Eski Yunanlar denizi gök gibi sonsuz, başı ve sonu olmayan, uçsuz bucaksız bir yer belliyorlardı.
Eskimolar da bütün dünyanın buz olduğunu sanıyorlardı.
Biz de aynı benzer şeyleri kâinat için düşünüyoruz. Kâinatı başı sonu olmayan, uçsuz bucaksız bir yer biliyoruz.
Biz de benzer bir yanılgı içinde olabilir miyiz? Kâinat, yerküre gibi sınırları olan bir yer olabilir mi?
Bir başka inandığımız şey, kâinatın on dört küsur milyar yıl önce büyük bir patlama ile, Big Bang, meydana geldiğidir. Uzay bilimcileri bir patlama gerçekleştiğinin bazı kanıtlarına sahip olduklarını ileri sürüyorlar.
Artık biliyoruz ki eski Yunanlar ve Eskimolar yanılıyordu. Milattan Önce Beşinci Yüzyıl’da dünyanın yuvarlak olduğu genel kabul gördü ve bunun devamı olarak denizlerin hudutları olan bir su parçası olduğu.
Eskimolar da, dünyanın buz olmayan yerlerinden insanlar gelmeye başlayınca ne biçim bir gezegende yaşadıklarını öğrendiler.
Big Bang veya Büyük Bum da bir yanılgı olabilir mi?

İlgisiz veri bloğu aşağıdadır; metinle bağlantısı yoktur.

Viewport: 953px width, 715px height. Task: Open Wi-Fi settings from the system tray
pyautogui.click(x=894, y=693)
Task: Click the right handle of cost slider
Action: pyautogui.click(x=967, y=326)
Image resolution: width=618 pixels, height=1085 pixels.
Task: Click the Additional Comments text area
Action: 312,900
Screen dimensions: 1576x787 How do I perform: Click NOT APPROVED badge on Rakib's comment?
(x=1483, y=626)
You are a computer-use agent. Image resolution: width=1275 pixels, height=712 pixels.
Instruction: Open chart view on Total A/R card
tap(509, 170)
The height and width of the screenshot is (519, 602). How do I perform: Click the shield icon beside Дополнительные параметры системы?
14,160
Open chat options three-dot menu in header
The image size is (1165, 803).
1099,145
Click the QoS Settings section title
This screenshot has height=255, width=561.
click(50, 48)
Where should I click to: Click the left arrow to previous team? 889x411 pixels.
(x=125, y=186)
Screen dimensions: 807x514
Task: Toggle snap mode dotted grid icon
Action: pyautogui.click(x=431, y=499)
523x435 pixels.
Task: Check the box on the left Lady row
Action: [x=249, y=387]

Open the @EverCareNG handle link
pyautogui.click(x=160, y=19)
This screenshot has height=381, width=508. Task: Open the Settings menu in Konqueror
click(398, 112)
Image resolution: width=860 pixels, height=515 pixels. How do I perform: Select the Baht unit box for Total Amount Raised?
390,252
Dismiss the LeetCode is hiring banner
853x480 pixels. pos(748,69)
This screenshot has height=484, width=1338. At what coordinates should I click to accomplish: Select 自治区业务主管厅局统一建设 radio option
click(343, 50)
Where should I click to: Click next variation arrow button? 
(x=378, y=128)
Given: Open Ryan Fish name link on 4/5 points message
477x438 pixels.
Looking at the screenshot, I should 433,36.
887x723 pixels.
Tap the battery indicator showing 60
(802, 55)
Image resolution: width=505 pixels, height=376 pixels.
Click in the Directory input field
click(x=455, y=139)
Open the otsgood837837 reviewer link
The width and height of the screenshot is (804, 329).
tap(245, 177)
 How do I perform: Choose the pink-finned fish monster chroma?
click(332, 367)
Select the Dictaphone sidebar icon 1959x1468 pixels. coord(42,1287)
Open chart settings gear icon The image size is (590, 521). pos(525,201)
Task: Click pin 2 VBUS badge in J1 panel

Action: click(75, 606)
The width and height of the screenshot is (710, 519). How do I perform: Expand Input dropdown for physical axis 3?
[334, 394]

Bir defa bir patlama olmuş olsa bile sessiz olmuştur. Ses bir enerji türüdür. Titreşimler sonunda meydana gelir. Bu titreşimler su dalgası gibi bir noktadan başka bir noktaya doğru yayılır ve partiküllerle çarpışıp titreşim yaratırlar. Ses budur. Ama meydana gelmesi için partiküller olması gerekir. Yoksa, ki o ilk anda yoktu, ses meydana gelmiş olamaz.
Demek ki kâinat bir patlama sonunda meydana gelmiş ise bu patlama sessiz idi. Evren gürültü ile değil sessizlikle meydana geldi.
Bu belki ilginç bir bilgi ama önemli değil. Önemli olan kâinatın bir patlama ile meydana gelmiş olmasının suyun iki hidrojen bir oksijen atomundan meydana geldiği gibi kesin olmamasıdır.
Kesinlik eksikliği insan hayatının en büyük gerçeklerinden biridir. Eksik bilgi ile yaşarız. Bu belki eksiksiz bilginin mümkün olmamasından, belki mental kapasitemizin eksiksiz bilgiye ulaşmak için yetersiz olmasındadır.
Birçok şey, en başta gelecek, belirsizdir.
Üstünde oturduğum bu koltuktan kalkıp dışarı çıksam ve bahçenin sonuna kadar yürüsem geri dönebilecek miyim kimse bilemez. Bu birkaç yüz metrelik mesafede, bahçeye bir helikopter düşmesi dahil, bin bir şey olabilir.
İnsanın yeni şeyler keşfetme yeteneği, onu diğer canlılardan ayıran belki de en önemli özelliğidir. Gariptir ki bu keşiflerle güçlendirdiğimiz en önemli yeteneğimiz kendimizi yok etme kapasitesidir. Ve bu kapasiteyi daha da güçlendirecek Yapay Zekâ, laboratuvarlarda canlı türleriyle oynama gibi buluş uğraşları son sürat devam ediyor.
Zekiyiz ama bilge değiliz.
Kâinatta, ne şekilde meydana gelmiş olursa olsun, bu tarife giren bir iki ayaklıya yer var mı?
Yakında öğreniriz.
Bu kadar karmaşık bir konu, ancak bu kadar basit anlatılabilirdi.